The meal-time insulin or " bolus " insulin is the insulin you match to your

carb intake. The key for a Type 2 to making meal-time insulin work well is

to keep your carb intake reasonable. Type 2's still have a small bit of

homemade stuff that kicks in after a few hours, unlike a Type 1. It is not

realistic to think you can eat 100 grams of carbs and match it with insulin,

because the variations in timing of all that carb hitting your system, mixed

up with your " sputtering pancreas " occasionally throwing a dollop of the

homemade stuff, are too complex to calculate. And if you dump huge amounts

of insulin into your system and it misses those huge amounts of

carbohydrate, well, yes, you do have a problem--one that can, worst case,

put you in the ER.

Emergency room

But most people with Type 2 can match 30 grams of carb or even 40 with

insulin without problems, especially after some practice, and possibly by

using the slower R insulin which is more gradual in its effect.

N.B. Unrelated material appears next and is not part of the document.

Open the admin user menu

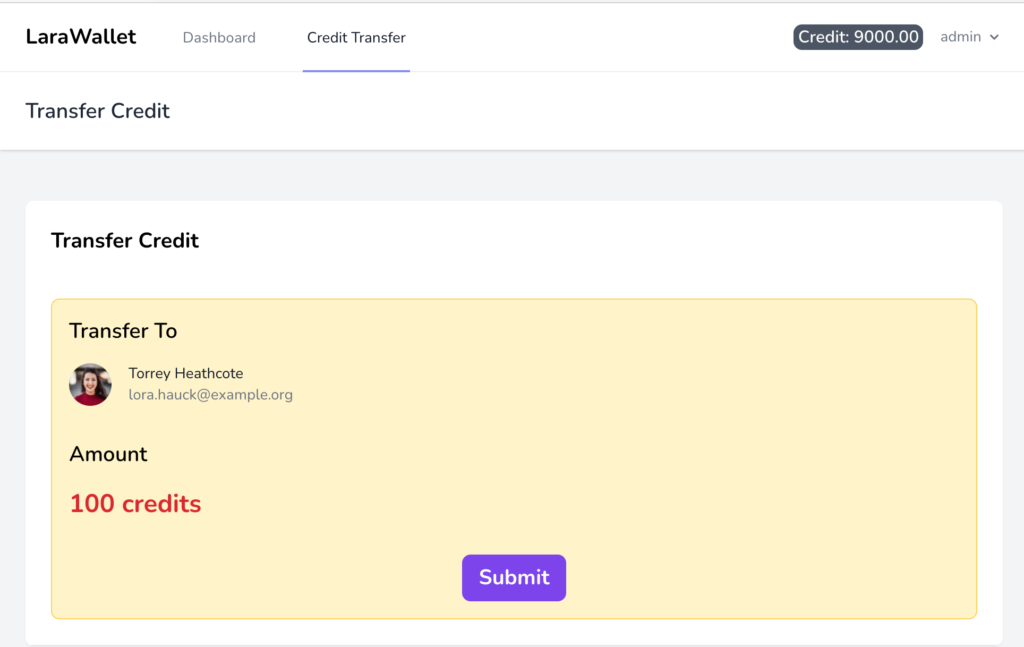(961, 37)
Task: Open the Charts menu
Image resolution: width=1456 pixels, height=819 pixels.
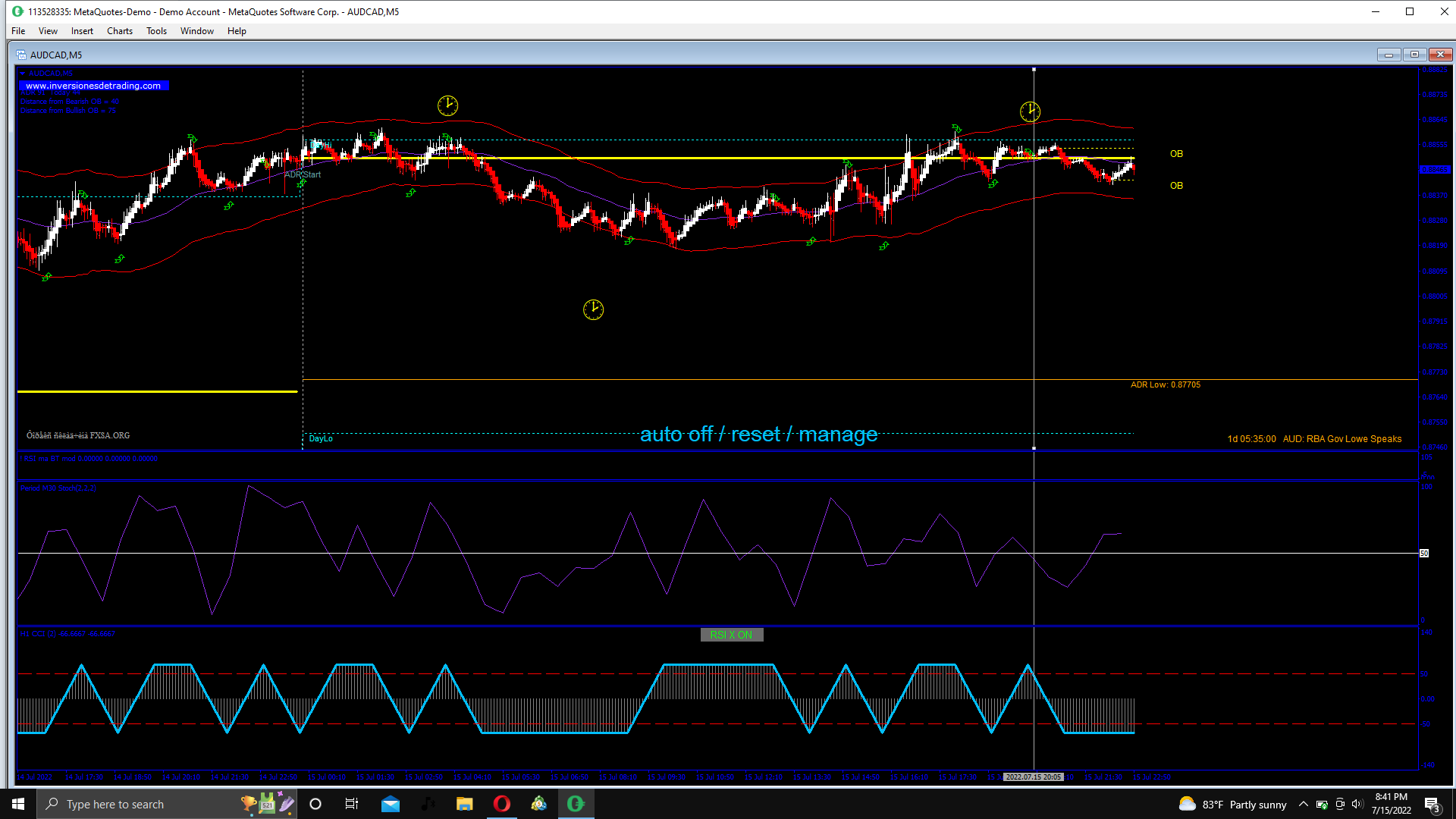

It may take you a lot of cautious experimentation to figure out exactly how

much carb and insulin you can use safely--starting out with a very low dose

and a small amount of carbs and carefully adjusting carbs and insulin until

you reach a level you can live with that gives you blood sugars that are

safe and normal.

When Is Insulin NOT Useful

The only people for whom insulin is not a good idea are those who are still

producing high levels of insulin, whose diabetes is caused entirely by

insulin resistance, not beta cell failure. Many of these people are very,

very large.

Typically, if your diabetes is caused by insulin resistance, your blood

sugar will drop to normal levels very quickly as soon as you cut out most

carbs. By " normal " I mean fasting blood sugars in the 80's or better. But if

your diabetes is caused by beta cell problems, though your blood sugar will

drop in response to a low carb diet, your fasting blood sugar may still be

over 100 or worse no matter how low your carbohydrate intake.

You may also be able to determine if you are highly insulin resistant by

having your insulin levels tested. If they are much higher than normal while

fasting, then you may be seriously insulin resistant and adding insulin may

not be the answer for you since your problem is that your body isn't using

insulin, not that you don't have enough.

Doctors often seem to believe that all Type 2's are seriously insulin

resistant, but in practice, this turns out not to be true. Mine told me I

" obviously " was insulin resistant, but when I finally started taking

insulin, my response was that of a Type 1 not a Type 2, showing I had very

little insulin resistance

at all--and that I really needed insulin supplementation.

That's enough for now. We'll come back to this topic again.